Stop looking at Facebook yes, but you should say nothing.

forumdonkey · 09/09/2018 19:10

She's no longer here and all they all have are their memories. Imo it's important to keep her memory alive, especially for her DS. Yes it's hard, but imo she should remain on her pedistal because she's no longer here.

Bluewidow · 09/09/2018 19:10

I'm newly widowed so can probably stand this from the other PoV. The comments may be just simply people still mourning / their way of remembering. Every Facebook post that gets put up by my mil is something to do with mourning, grief, how she was a fantastic mother there's always a link back and it's even getting on my nerves so you do have my sympathises. Could it be that they are just in the habit of talking about her. I have two small children and we make a conscious effort to talk about him in front of the children. Perhaps you partner needs to remind people that this isn't perhaps necessary all the time now the child is 16.
I'd try to rationalise this a little as you say it's relatives that are doing this and not your partner. I personally do
Not know
How I would ever entertain anther relationship so from that PoV perhaps your partner is rocking it.

forumdonkey · 09/09/2018 19:15

AnnieAnoniMoose, they're remembering their daughter /sister / neice, they perhaps want to talk about her because OP knew her as a child or maybe they want to tell OP what a lovely woman she was.

AnnieAnoniMoose · 09/09/2018 19:19

everyone He needs to talk to his parents (and anyone else doing this). It’s not fair on you, on him or on your relationship.

Obviously she was a big part of (all of) their lives and their grandson’s Mum, you’re not asking to erase her from the picture, just that not everything needs to be pointed out, all of the time. It has become habit and they need to stop it.

I’d suggest he thanks them for helping him to keep his wife’s memory alive for his son, but that when he’s not there, he would appreciate them reigning it in because because it’s up setting him, that he’s struggling to be comfortable around them, with you, when they keep mentioning her all the time.

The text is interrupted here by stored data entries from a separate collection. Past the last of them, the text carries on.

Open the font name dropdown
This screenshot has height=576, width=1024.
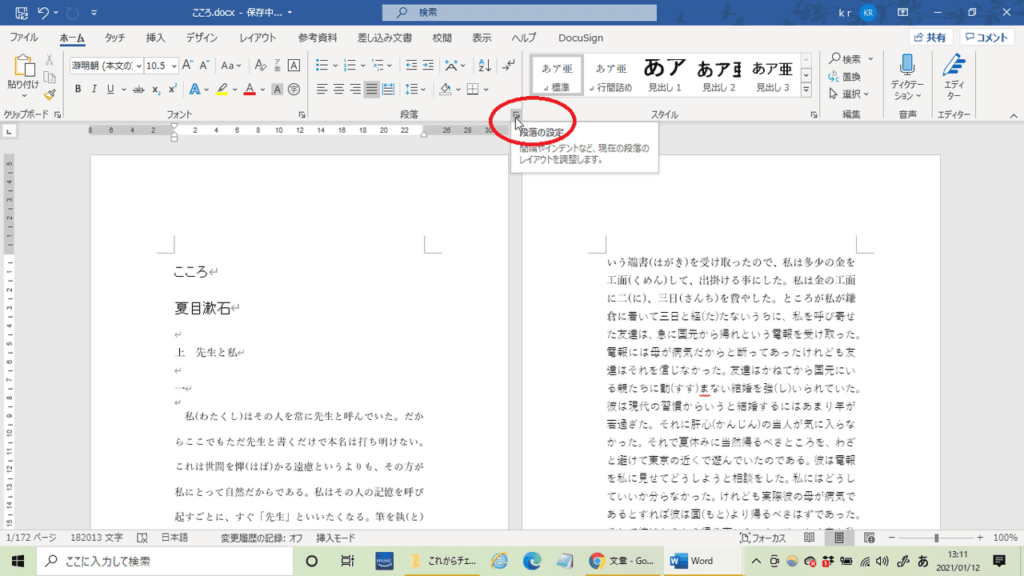(x=136, y=66)
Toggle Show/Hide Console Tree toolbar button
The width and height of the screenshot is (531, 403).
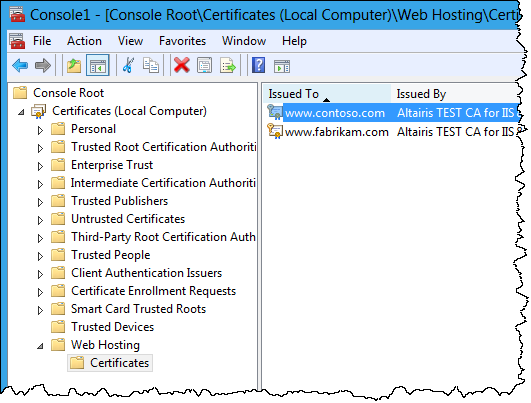coord(98,65)
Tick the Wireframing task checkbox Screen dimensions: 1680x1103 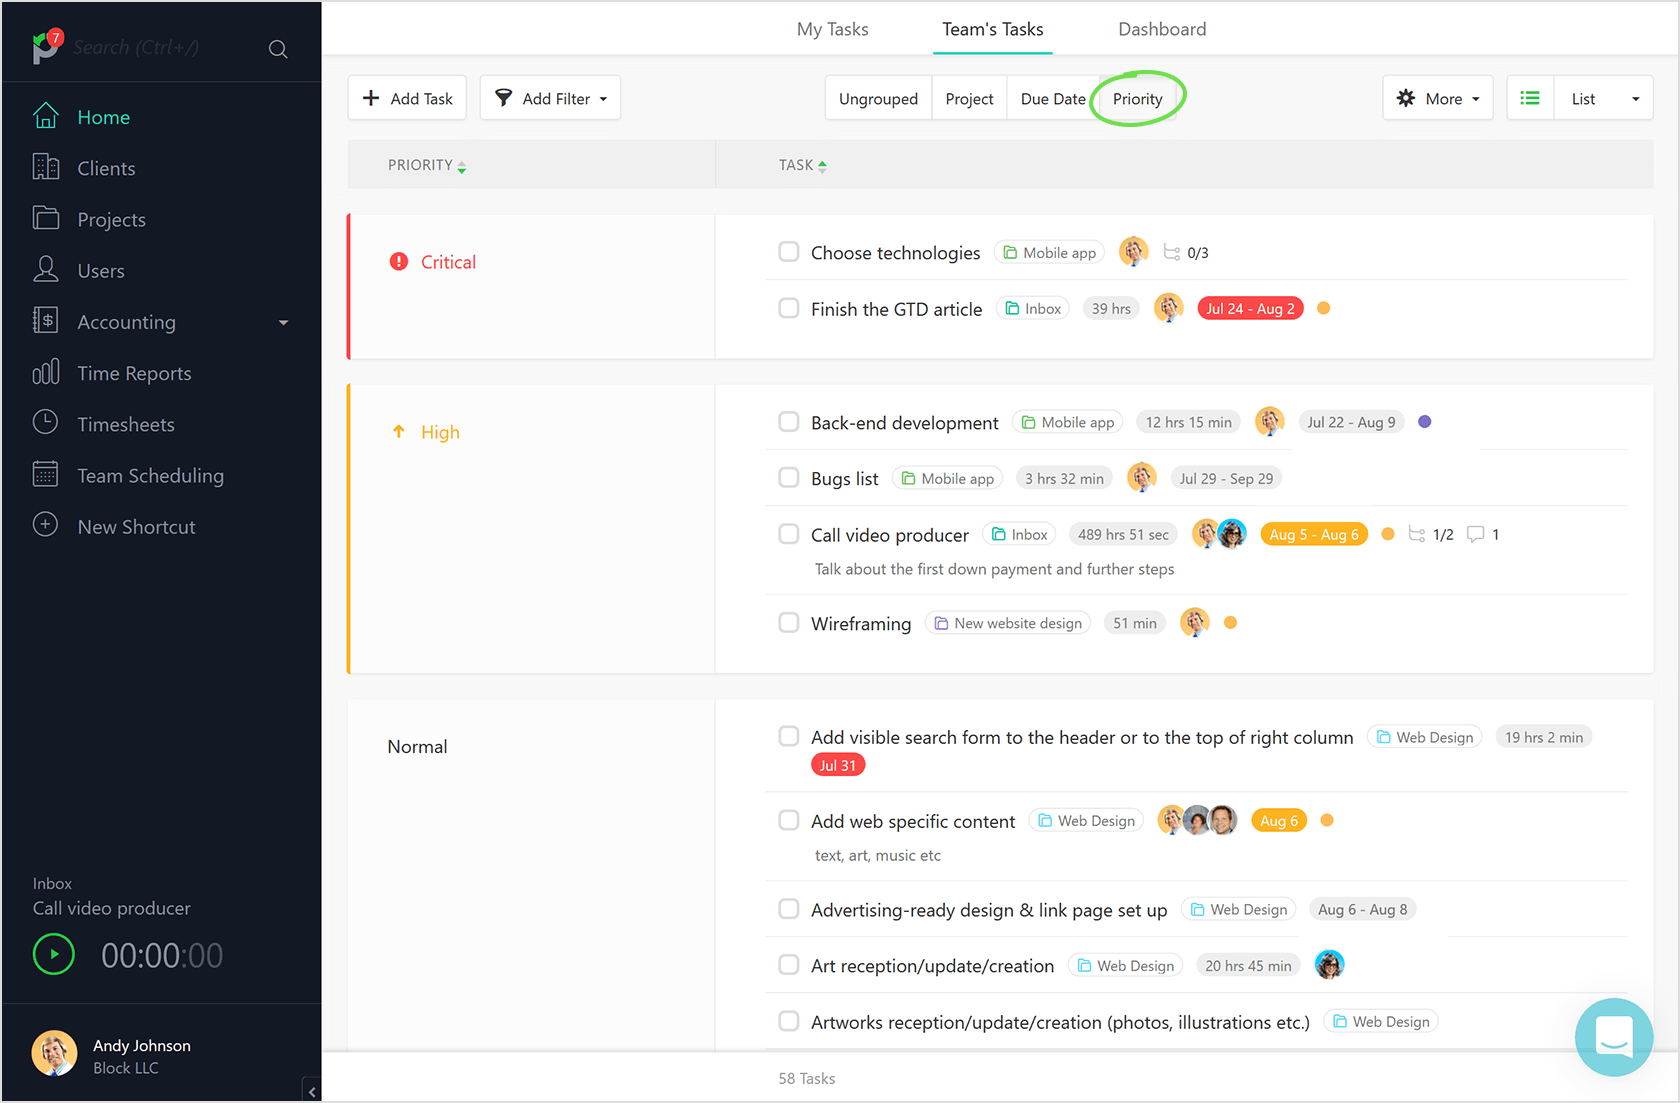tap(789, 623)
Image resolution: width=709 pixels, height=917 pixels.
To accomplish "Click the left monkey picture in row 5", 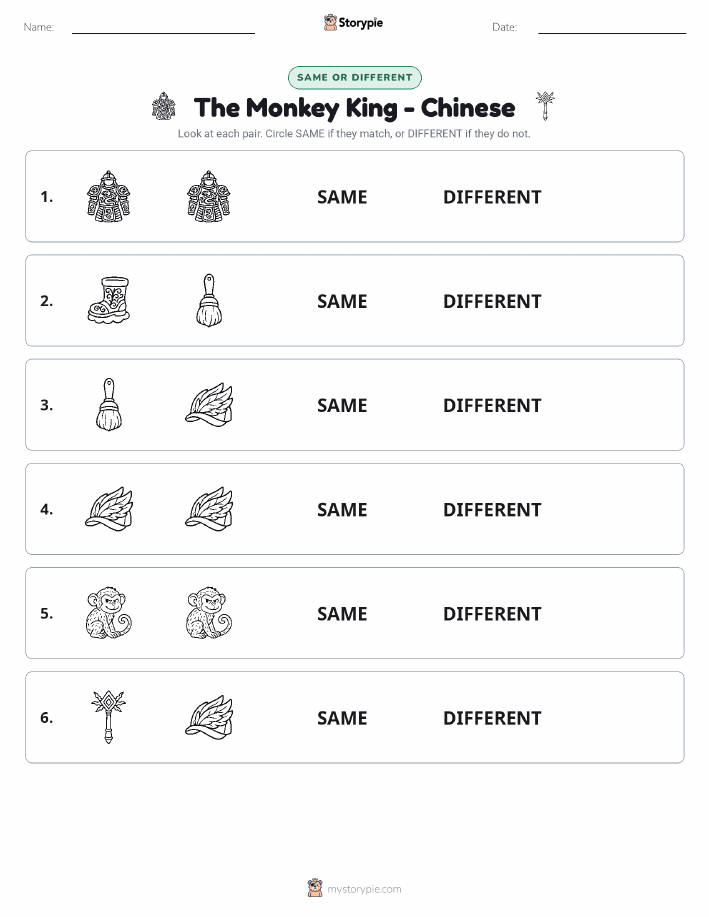I will click(109, 612).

That obviously she will always have a place in his heart, but he loves you and he has a life with you and that deserves respect too and part of that is not ‘remembering when...’ at every possible opportunity.

forumdonkey · 09/09/2018 19:24

I disagree and unless OP sees the in laws and has this on a daily basis then imo she IBU. I'm also in OPs position

AnnieAnoniMoose · 09/09/2018 19:31

AnnieAnoniMoose, they're remembering their daughter /sister / neice, they perhaps want to talk about her because OP knew her as a child or maybe they want to tell OP what a lovely woman she was

No, this is his family. They’re talking about their son’s late wife.

She knows she was lovely. She’s not asking for her never to be spoken about, just that not every little thing needs to be referenced back to her. Especially when his son isn’t there.

subspace · 09/09/2018 19:38

Oh dear. What a difficult subject for everybody. Flowers

What about saying something to DP's parents with great love and compassion next time it comes up, like "you must still miss her very much. You mention her every time we see you." That might just be enough for them to twig that it's hard for you to hear every time, without placing you as the bad guy asking them to sweep her under the carpet and forget. I don't think you can ask OH to say anything to them. I think it's one of those things you might have to accept as a quirk of their family and remind yourself is not personal against you.

What are they like as people in other ways? Kind, considerate?

louise5754 · 09/09/2018 19:41

I think YABU. If they were divorced or separated that would be one thing but they all obviously really loved her and want to keep her memory alive. 2 years isn't really a long time so if you can't cope I'd leave now.

Maelstrop · 09/09/2018 19:59

It’s all very well saying they miss her etc, but why is the child not mentioned? Does your DP see him?